(Beginning of TASK MATERIAL)
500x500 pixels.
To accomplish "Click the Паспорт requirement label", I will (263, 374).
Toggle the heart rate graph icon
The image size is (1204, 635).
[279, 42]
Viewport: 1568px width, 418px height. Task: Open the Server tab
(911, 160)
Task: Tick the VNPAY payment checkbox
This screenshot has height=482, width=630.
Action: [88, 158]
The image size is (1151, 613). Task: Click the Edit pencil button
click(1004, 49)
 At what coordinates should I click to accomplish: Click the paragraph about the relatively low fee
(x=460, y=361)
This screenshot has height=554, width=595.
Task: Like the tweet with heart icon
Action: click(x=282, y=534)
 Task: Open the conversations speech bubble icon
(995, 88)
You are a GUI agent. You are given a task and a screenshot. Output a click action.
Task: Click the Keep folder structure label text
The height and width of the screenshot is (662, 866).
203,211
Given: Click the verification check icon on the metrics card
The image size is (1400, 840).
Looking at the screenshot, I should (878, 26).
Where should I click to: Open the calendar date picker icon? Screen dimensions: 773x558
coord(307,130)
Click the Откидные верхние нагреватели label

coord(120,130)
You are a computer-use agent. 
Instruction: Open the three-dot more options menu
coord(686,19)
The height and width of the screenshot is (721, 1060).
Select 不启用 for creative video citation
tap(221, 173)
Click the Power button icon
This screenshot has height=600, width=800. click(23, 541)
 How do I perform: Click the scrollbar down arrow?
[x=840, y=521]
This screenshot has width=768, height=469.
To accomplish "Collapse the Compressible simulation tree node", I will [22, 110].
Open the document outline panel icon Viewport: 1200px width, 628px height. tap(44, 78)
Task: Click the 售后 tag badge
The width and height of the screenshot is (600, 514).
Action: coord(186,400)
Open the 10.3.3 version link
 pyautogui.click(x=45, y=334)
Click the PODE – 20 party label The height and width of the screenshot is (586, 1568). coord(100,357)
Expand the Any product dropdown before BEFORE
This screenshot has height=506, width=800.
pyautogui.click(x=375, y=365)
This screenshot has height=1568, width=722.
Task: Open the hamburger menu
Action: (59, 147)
(End of TASK MATERIAL)
**AIM OF THE TASK**
What lines above hold the word "will"? Pull each one out.

**TASK OUTPUT**
To accomplish "Click the Паспорт requirement label", I will (263, 374).
To accomplish "Collapse the Compressible simulation tree node", I will [22, 110].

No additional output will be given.